WHAT THE EXERCISE ASKS >> Copy out the entries that follow, unchanged.

○ ○ ○ ○

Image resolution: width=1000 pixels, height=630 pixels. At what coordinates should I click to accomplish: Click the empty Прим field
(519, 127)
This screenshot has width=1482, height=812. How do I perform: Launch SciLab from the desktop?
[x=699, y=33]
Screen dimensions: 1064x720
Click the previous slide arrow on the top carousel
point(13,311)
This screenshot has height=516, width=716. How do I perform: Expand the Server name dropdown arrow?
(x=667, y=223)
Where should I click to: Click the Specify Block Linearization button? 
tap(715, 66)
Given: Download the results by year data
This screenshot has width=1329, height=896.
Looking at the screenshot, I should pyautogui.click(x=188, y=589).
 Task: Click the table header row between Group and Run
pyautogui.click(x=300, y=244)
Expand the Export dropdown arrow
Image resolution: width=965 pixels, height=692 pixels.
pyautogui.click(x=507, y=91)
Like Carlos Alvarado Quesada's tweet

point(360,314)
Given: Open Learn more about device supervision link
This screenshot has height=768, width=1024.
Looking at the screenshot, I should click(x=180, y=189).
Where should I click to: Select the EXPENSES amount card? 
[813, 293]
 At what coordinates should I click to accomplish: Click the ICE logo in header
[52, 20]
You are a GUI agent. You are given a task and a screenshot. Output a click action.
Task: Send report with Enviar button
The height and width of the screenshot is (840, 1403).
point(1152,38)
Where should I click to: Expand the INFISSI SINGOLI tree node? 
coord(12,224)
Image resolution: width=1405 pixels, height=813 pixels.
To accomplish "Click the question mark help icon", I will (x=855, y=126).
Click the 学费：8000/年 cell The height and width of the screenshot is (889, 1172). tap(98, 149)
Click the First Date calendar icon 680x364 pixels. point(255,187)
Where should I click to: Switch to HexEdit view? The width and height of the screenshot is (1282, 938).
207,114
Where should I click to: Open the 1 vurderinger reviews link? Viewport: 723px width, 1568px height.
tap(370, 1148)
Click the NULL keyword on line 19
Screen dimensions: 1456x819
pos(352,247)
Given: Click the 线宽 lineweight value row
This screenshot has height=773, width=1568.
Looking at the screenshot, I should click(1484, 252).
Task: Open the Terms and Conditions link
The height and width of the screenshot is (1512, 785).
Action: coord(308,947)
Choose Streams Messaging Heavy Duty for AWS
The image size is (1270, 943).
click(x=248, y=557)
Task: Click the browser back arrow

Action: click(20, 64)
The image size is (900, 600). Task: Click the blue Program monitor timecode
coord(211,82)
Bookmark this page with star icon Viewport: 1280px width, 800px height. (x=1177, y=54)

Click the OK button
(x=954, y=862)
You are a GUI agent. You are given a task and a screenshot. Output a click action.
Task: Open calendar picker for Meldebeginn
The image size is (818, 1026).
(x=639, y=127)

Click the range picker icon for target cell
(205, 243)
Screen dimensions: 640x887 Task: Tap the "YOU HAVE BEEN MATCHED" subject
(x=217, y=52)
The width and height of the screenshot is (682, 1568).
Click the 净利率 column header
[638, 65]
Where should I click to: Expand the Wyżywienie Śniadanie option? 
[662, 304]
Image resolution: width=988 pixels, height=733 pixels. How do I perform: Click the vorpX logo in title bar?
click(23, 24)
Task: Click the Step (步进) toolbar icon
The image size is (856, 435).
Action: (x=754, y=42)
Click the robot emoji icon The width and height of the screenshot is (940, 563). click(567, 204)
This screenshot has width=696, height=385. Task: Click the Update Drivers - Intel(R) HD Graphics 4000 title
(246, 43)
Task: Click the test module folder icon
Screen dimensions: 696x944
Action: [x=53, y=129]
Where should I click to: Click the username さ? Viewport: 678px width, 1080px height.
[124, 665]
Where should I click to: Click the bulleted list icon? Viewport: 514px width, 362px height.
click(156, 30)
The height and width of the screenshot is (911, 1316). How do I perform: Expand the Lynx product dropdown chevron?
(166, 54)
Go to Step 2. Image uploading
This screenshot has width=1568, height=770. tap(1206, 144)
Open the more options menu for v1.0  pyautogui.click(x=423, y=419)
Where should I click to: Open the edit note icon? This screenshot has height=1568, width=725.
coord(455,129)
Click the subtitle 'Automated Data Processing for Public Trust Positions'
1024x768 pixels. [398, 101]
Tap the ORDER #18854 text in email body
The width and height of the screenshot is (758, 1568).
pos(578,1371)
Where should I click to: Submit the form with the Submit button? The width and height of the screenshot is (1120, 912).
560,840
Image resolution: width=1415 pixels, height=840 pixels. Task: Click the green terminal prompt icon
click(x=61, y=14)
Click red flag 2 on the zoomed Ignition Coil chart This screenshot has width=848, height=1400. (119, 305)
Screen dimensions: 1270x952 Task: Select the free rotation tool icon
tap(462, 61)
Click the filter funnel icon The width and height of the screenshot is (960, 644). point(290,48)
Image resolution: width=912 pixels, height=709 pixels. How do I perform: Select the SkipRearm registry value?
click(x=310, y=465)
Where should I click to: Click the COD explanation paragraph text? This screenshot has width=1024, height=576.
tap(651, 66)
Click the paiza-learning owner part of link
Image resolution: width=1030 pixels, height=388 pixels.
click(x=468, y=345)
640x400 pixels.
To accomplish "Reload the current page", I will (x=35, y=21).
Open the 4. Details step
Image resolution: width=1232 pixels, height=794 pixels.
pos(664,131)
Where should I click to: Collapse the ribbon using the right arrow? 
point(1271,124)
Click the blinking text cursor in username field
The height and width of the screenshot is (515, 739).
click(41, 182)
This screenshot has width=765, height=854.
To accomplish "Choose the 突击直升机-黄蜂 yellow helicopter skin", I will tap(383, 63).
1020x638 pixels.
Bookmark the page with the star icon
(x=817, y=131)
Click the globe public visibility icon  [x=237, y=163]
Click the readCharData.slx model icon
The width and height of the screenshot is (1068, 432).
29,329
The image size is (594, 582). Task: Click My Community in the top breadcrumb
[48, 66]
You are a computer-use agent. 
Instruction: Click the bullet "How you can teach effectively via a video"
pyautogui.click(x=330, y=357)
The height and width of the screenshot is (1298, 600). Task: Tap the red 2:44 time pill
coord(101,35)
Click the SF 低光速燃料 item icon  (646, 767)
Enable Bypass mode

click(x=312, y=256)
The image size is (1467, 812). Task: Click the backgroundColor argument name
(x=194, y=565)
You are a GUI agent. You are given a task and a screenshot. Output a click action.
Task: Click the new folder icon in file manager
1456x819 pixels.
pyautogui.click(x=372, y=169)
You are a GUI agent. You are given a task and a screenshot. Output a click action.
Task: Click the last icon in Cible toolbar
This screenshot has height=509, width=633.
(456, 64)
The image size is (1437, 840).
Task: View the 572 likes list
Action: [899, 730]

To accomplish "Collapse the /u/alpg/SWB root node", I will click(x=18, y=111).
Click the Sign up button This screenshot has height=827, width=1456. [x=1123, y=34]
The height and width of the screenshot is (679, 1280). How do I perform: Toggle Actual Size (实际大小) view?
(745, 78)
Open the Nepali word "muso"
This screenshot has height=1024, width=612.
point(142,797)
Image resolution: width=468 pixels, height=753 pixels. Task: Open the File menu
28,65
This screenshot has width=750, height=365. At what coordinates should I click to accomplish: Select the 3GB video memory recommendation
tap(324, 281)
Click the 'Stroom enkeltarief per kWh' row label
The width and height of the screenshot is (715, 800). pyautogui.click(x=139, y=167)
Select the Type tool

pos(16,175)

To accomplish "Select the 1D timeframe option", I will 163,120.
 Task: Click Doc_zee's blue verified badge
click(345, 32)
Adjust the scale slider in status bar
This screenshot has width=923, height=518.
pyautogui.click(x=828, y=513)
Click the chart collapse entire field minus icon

○ ○ ○ ○

SOLUTION >>
Image resolution: width=1000 pixels, height=630 pixels. At what coordinates should I click to accomplish: Click the empty Прим field
(519, 127)
This screenshot has width=1482, height=812. How do I perform: Launch SciLab from the desktop?
[x=699, y=33]
Screen dimensions: 1064x720
Click the previous slide arrow on the top carousel
point(13,311)
This screenshot has height=516, width=716. How do I perform: Expand the Server name dropdown arrow?
(x=667, y=223)
Where should I click to: Click the Specify Block Linearization button? 
tap(715, 66)
Given: Download the results by year data
This screenshot has width=1329, height=896.
Looking at the screenshot, I should pyautogui.click(x=188, y=589).
 Task: Click the table header row between Group and Run
pyautogui.click(x=300, y=244)
Expand the Export dropdown arrow
Image resolution: width=965 pixels, height=692 pixels.
pyautogui.click(x=507, y=91)
Like Carlos Alvarado Quesada's tweet

point(360,314)
Given: Open Learn more about device supervision link
This screenshot has height=768, width=1024.
Looking at the screenshot, I should click(x=180, y=189).
Where should I click to: Select the EXPENSES amount card? 
[813, 293]
 At what coordinates should I click to accomplish: Click the ICE logo in header
[52, 20]
You are a GUI agent. You are given a task and a screenshot. Output a click action.
Task: Send report with Enviar button
The height and width of the screenshot is (840, 1403).
point(1152,38)
Where should I click to: Expand the INFISSI SINGOLI tree node? 
coord(12,224)
Image resolution: width=1405 pixels, height=813 pixels.
To accomplish "Click the question mark help icon", I will (x=855, y=126).
Click the 学费：8000/年 cell The height and width of the screenshot is (889, 1172). tap(98, 149)
Click the First Date calendar icon 680x364 pixels. point(255,187)
Where should I click to: Switch to HexEdit view? The width and height of the screenshot is (1282, 938).
207,114
Where should I click to: Open the 1 vurderinger reviews link? Viewport: 723px width, 1568px height.
tap(370, 1148)
Click the NULL keyword on line 19
Screen dimensions: 1456x819
pos(352,247)
Given: Click the 线宽 lineweight value row
This screenshot has height=773, width=1568.
Looking at the screenshot, I should click(1484, 252).
Task: Open the Terms and Conditions link
The height and width of the screenshot is (1512, 785).
Action: coord(308,947)
Choose Streams Messaging Heavy Duty for AWS
The image size is (1270, 943).
click(x=248, y=557)
Task: Click the browser back arrow

Action: click(20, 64)
The image size is (900, 600). Task: Click the blue Program monitor timecode
coord(211,82)
Bookmark this page with star icon Viewport: 1280px width, 800px height. (x=1177, y=54)

Click the OK button
(x=954, y=862)
You are a GUI agent. You are given a task and a screenshot. Output a click action.
Task: Open calendar picker for Meldebeginn
The image size is (818, 1026).
(x=639, y=127)

Click the range picker icon for target cell
(205, 243)
Screen dimensions: 640x887 Task: Tap the "YOU HAVE BEEN MATCHED" subject
(x=217, y=52)
The width and height of the screenshot is (682, 1568).
Click the 净利率 column header
[638, 65]
Where should I click to: Expand the Wyżywienie Śniadanie option? 
[662, 304]
Image resolution: width=988 pixels, height=733 pixels. How do I perform: Click the vorpX logo in title bar?
click(23, 24)
Task: Click the Step (步进) toolbar icon
The image size is (856, 435).
Action: (x=754, y=42)
Click the robot emoji icon The width and height of the screenshot is (940, 563). click(567, 204)
This screenshot has width=696, height=385. Task: Click the Update Drivers - Intel(R) HD Graphics 4000 title
(246, 43)
Task: Click the test module folder icon
Screen dimensions: 696x944
Action: [x=53, y=129]
Where should I click to: Click the username さ? Viewport: 678px width, 1080px height.
[124, 665]
Where should I click to: Click the bulleted list icon? Viewport: 514px width, 362px height.
click(156, 30)
The height and width of the screenshot is (911, 1316). How do I perform: Expand the Lynx product dropdown chevron?
(166, 54)
Go to Step 2. Image uploading
This screenshot has width=1568, height=770. tap(1206, 144)
Open the more options menu for v1.0  pyautogui.click(x=423, y=419)
Where should I click to: Open the edit note icon? This screenshot has height=1568, width=725.
coord(455,129)
Click the subtitle 'Automated Data Processing for Public Trust Positions'
1024x768 pixels. [398, 101]
Tap the ORDER #18854 text in email body
The width and height of the screenshot is (758, 1568).
pos(578,1371)
Where should I click to: Submit the form with the Submit button? The width and height of the screenshot is (1120, 912).
560,840
Image resolution: width=1415 pixels, height=840 pixels. Task: Click the green terminal prompt icon
click(x=61, y=14)
Click red flag 2 on the zoomed Ignition Coil chart This screenshot has width=848, height=1400. (119, 305)
Screen dimensions: 1270x952 Task: Select the free rotation tool icon
tap(462, 61)
Click the filter funnel icon The width and height of the screenshot is (960, 644). point(290,48)
Image resolution: width=912 pixels, height=709 pixels. How do I perform: Select the SkipRearm registry value?
click(x=310, y=465)
Where should I click to: Click the COD explanation paragraph text? This screenshot has width=1024, height=576.
tap(651, 66)
Click the paiza-learning owner part of link
Image resolution: width=1030 pixels, height=388 pixels.
click(x=468, y=345)
640x400 pixels.
To accomplish "Reload the current page", I will (x=35, y=21).
Open the 4. Details step
Image resolution: width=1232 pixels, height=794 pixels.
pos(664,131)
Where should I click to: Collapse the ribbon using the right arrow? 
point(1271,124)
Click the blinking text cursor in username field
The height and width of the screenshot is (515, 739).
click(41, 182)
This screenshot has width=765, height=854.
To accomplish "Choose the 突击直升机-黄蜂 yellow helicopter skin", I will tap(383, 63).
1020x638 pixels.
Bookmark the page with the star icon
(x=817, y=131)
Click the globe public visibility icon  [x=237, y=163]
Click the readCharData.slx model icon
The width and height of the screenshot is (1068, 432).
29,329
The image size is (594, 582). Task: Click My Community in the top breadcrumb
[48, 66]
You are a computer-use agent. 
Instruction: Click the bullet "How you can teach effectively via a video"
pyautogui.click(x=330, y=357)
The height and width of the screenshot is (1298, 600). Task: Tap the red 2:44 time pill
coord(101,35)
Click the SF 低光速燃料 item icon  (646, 767)
Enable Bypass mode

click(x=312, y=256)
The image size is (1467, 812). Task: Click the backgroundColor argument name
(x=194, y=565)
You are a GUI agent. You are given a task and a screenshot. Output a click action.
Task: Click the new folder icon in file manager
1456x819 pixels.
pyautogui.click(x=372, y=169)
You are a GUI agent. You are given a task and a screenshot. Output a click action.
Task: Click the last icon in Cible toolbar
This screenshot has height=509, width=633.
(456, 64)
The image size is (1437, 840).
Task: View the 572 likes list
Action: [899, 730]

To accomplish "Collapse the /u/alpg/SWB root node", I will click(x=18, y=111).
Click the Sign up button This screenshot has height=827, width=1456. [x=1123, y=34]
The height and width of the screenshot is (679, 1280). How do I perform: Toggle Actual Size (实际大小) view?
(745, 78)
Open the Nepali word "muso"
This screenshot has height=1024, width=612.
point(142,797)
Image resolution: width=468 pixels, height=753 pixels. Task: Open the File menu
28,65
This screenshot has width=750, height=365. At what coordinates should I click to accomplish: Select the 3GB video memory recommendation
tap(324, 281)
Click the 'Stroom enkeltarief per kWh' row label
The width and height of the screenshot is (715, 800). pyautogui.click(x=139, y=167)
Select the Type tool

pos(16,175)

To accomplish "Select the 1D timeframe option", I will 163,120.
 Task: Click Doc_zee's blue verified badge
click(345, 32)
Adjust the scale slider in status bar
This screenshot has width=923, height=518.
pyautogui.click(x=828, y=513)
Click the chart collapse entire field minus icon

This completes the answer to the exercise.